WHAT NEEDS TO BE DONE: Every line below that holds "list" must be copied.

[INPUT MATERIAL]

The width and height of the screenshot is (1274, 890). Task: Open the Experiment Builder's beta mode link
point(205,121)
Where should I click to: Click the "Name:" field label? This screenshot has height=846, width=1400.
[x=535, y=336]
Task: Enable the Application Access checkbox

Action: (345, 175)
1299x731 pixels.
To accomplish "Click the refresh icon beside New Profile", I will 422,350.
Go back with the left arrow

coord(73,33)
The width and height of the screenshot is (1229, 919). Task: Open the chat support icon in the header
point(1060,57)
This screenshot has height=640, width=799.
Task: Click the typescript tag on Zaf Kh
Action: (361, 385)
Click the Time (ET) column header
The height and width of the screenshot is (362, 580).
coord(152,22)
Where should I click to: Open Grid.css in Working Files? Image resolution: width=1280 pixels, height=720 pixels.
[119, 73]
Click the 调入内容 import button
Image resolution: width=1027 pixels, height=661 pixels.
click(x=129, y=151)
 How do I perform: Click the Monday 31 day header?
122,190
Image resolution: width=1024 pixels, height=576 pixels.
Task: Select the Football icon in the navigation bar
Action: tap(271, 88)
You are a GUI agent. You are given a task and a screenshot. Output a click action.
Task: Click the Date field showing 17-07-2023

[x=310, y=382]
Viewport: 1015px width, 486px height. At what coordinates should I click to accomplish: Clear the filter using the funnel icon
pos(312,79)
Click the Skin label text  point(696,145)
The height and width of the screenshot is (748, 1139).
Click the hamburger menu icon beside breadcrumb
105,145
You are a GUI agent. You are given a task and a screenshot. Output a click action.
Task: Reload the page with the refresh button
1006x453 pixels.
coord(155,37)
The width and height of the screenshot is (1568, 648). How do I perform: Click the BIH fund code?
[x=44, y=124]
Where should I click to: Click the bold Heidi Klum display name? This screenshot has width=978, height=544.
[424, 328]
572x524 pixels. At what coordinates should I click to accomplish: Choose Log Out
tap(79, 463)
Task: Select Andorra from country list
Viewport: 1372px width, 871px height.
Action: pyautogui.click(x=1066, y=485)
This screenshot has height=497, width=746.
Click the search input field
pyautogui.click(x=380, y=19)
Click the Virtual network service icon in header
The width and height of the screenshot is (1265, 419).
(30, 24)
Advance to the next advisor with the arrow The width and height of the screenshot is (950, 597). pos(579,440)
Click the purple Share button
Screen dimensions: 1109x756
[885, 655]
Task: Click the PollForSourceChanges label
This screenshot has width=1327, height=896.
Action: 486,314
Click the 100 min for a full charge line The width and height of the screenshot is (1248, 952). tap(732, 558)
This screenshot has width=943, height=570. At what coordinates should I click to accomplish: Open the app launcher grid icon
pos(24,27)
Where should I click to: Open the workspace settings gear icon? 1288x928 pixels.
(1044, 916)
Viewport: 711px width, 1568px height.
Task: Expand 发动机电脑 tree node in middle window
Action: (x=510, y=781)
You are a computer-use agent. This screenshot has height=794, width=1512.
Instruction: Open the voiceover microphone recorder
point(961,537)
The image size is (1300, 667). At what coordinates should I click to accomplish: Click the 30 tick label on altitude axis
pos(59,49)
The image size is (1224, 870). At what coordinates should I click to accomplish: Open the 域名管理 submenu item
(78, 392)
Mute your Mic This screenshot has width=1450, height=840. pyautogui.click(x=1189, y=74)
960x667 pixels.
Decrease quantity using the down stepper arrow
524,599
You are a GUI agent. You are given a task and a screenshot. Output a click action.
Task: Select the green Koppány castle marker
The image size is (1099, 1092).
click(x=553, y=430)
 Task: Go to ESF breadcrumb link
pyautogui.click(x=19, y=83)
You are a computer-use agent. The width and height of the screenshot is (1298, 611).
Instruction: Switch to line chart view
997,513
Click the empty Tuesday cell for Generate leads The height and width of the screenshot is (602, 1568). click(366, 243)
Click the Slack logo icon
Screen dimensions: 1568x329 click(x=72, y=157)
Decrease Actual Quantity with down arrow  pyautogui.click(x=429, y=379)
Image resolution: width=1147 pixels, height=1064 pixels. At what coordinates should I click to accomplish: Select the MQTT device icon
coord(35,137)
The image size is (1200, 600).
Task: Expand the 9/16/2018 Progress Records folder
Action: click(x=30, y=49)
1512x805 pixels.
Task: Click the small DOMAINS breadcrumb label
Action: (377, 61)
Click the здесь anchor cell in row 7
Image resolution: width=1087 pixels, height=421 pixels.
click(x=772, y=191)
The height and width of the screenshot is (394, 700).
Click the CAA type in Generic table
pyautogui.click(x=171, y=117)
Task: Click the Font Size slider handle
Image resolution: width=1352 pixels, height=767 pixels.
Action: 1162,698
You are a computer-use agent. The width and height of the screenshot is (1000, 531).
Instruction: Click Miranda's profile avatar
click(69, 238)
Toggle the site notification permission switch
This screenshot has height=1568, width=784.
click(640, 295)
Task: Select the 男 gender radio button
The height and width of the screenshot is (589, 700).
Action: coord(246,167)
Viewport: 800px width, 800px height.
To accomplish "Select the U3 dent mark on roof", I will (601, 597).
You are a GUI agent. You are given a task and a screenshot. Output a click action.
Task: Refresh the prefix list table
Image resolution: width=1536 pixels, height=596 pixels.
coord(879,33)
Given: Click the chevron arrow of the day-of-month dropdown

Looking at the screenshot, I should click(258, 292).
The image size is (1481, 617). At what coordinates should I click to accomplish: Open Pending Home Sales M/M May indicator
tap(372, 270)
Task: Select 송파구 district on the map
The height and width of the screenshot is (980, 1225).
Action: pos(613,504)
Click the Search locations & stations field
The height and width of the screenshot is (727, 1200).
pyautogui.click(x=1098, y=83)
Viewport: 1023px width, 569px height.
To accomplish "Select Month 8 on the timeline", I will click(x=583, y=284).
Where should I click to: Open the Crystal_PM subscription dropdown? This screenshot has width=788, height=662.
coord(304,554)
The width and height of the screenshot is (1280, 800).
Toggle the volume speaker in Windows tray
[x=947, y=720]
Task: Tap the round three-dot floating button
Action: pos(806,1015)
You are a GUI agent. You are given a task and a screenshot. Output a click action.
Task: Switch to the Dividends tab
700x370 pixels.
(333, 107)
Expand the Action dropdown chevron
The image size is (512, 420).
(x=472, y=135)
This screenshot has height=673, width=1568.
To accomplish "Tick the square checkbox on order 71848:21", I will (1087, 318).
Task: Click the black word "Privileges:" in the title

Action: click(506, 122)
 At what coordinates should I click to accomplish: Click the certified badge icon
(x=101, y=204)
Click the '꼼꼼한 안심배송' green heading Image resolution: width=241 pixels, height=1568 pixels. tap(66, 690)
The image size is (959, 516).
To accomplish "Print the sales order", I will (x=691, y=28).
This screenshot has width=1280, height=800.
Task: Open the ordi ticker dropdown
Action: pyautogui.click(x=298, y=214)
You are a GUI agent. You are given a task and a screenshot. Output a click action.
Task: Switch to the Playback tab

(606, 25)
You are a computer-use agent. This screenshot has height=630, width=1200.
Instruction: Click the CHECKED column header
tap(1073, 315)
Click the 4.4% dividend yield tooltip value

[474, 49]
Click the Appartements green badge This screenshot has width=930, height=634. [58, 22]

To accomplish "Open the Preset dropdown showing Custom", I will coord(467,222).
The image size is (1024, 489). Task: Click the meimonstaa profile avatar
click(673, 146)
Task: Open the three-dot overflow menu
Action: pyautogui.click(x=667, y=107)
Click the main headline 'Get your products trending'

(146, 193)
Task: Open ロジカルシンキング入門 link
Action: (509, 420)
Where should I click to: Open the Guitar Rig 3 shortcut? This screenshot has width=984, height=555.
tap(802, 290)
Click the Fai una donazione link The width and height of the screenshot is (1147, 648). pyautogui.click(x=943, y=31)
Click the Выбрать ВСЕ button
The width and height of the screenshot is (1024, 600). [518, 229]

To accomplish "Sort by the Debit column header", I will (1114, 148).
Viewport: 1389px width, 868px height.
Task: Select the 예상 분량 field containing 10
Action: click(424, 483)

[/INPUT MATERIAL]

EXERCISE ANSWER:
Task: Select Andorra from country list
Task: Refresh the prefix list table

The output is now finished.